In May 2023 i did my usual regular poo test for cancer. Was told there was blood in the stool so had to go for colonoscopy.

Was told that i had a tumour after the colonoscopy and would be referred to the Colorectal Team.

At the appointment with my surgeon was told thay they wanted to shrink the tumour before removing so radiotherapy and chemo for two months.

Lots of scans beforehand, all done quite quickly.

Radio and chemo last summer, side effects could be a bit grim so took two months off work especially as i gad to be at the hospital every weekday.

Once finished (Sept 23) told the tumour had shrunk but as much as they would like but still put f8rward for surgery.

Most likely a tempirary ileostomy for some months then a reversal.

Psyched myself up, pisitive thoughts, into the operation.

Woke to be told that operation stopped, a large mass found by the tumour not seen on scans. I lost it then, especially

as it was just before Christmas.

Reviewed again,more chemo (3 months, stronger dose, some IV) before surgery. This went on until April 2024 then put forward for surgery, loads of scan.

My surgeon was honest, said he only had one chance of removing it completely but said realistically now i would have a permanent colostomy.

Surgery at the start of July, still recovering with a deep wound from a drain. Stoma not too bad, getting used to it.

Good news is i had a phone call with biopsy results today. All removed and no lymph node problems. Its been a tough 12 months.

Psy hed myself up 

  • My apologies for the nonsense words and grammar at times. I cant find a way of editiing my post but hopefully 

    those reading will get the general idea.

  •   wow! What a 12 months you’ve had and Thankyou so much for sharing your experience. Are you coping with your colostomy ok? Brilliant news from the biopsy and hopefully you’re improving day by day from the op? Baby steps forward now and here’s to many more clear scans and results

    Take care

    Karen x

    Macmillan Support Line - 0808 808 00 00, 7 days a week between 8am-8pm
  • We could definately understand your post but just in case you want to edit any future ones you click on the More then Edit.
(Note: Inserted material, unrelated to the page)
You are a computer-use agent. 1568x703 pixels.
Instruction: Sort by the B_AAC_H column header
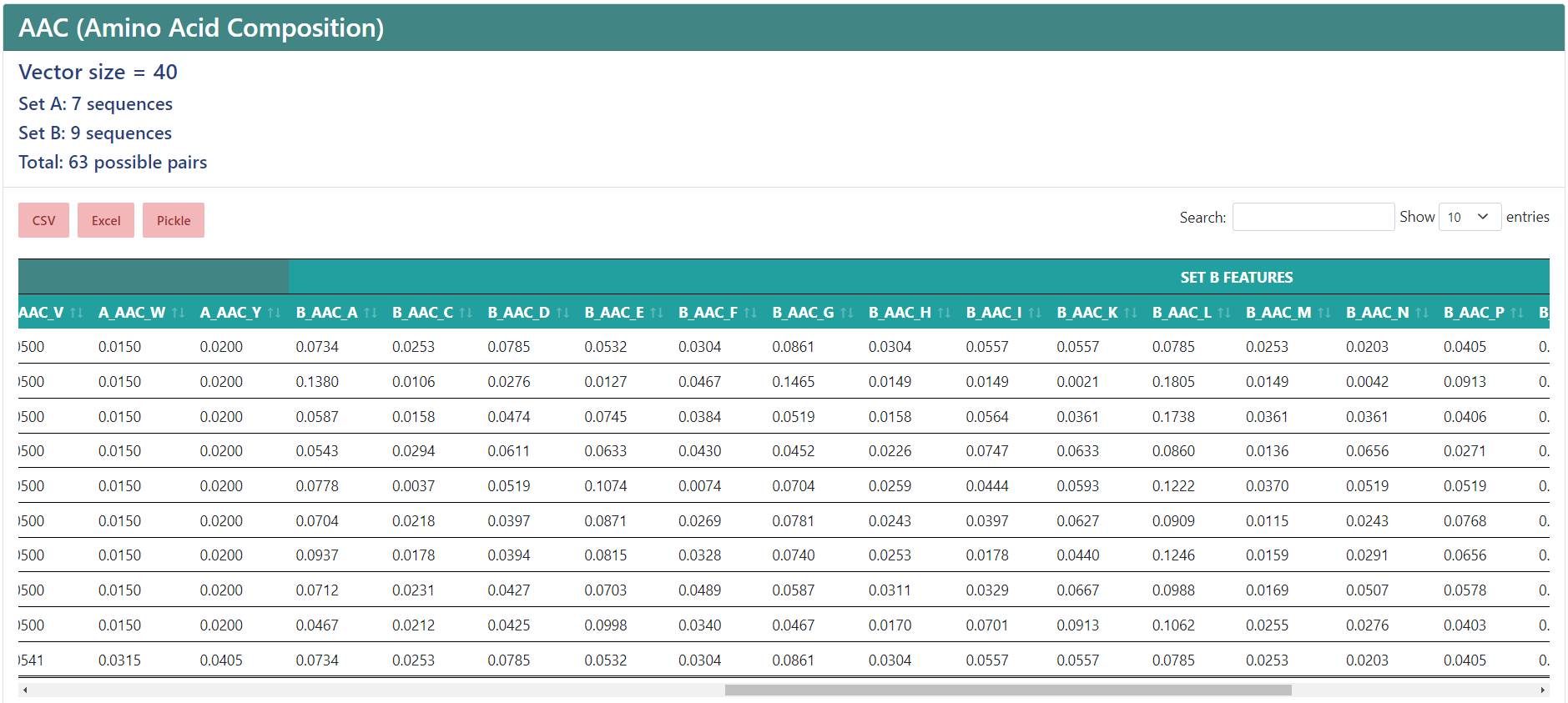click(900, 313)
You can then change things but it doesn’t look to have worked until you come out of the forum page and go back in if that makes sense! 

    Macmillan Support Line - 0808 808 00 00, 7 days a week between 8am-8pm
  • Thank you, all the other forums I use  have a visible edit button haha.
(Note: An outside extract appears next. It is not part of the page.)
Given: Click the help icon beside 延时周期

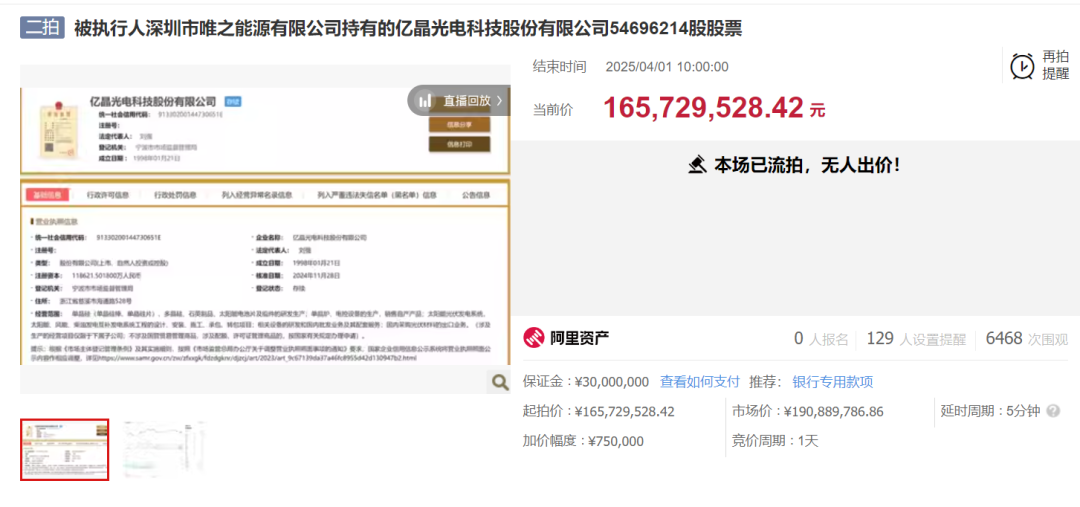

    In mitigation i was also using an Android tablet while lying on my side

    as i have a deep drain wound that is slowly healing.

    No sitting down for me !

    Regards, Iain.

  • Karen,

    In answer to your question......

    The colostomy is a bit of a black art, changing the bag etc. is easy, its managing the output and steering clear of the dreaded obstruction and other difficulties.

    Fortunately advice from the Stoma nurses is a phone call away.

    I am slowly getting stronger day by day but cant wait to be able to sit properly

    and get in the car again.

    I have neuropathy in my feet and sometimes fingers (numb, tingling etc) which I

    did have before the operation but it seems to have got worse.

    The medics view is that is caused by the upset in my pelvic area when removing the large mass. I'll talk to my surgeon about it when I see him in a couple of weeks.

    As you say, baby steps it is so easy to overdo things.

    My best wishes to everone here, acknowledging and talking about your fears is the first step.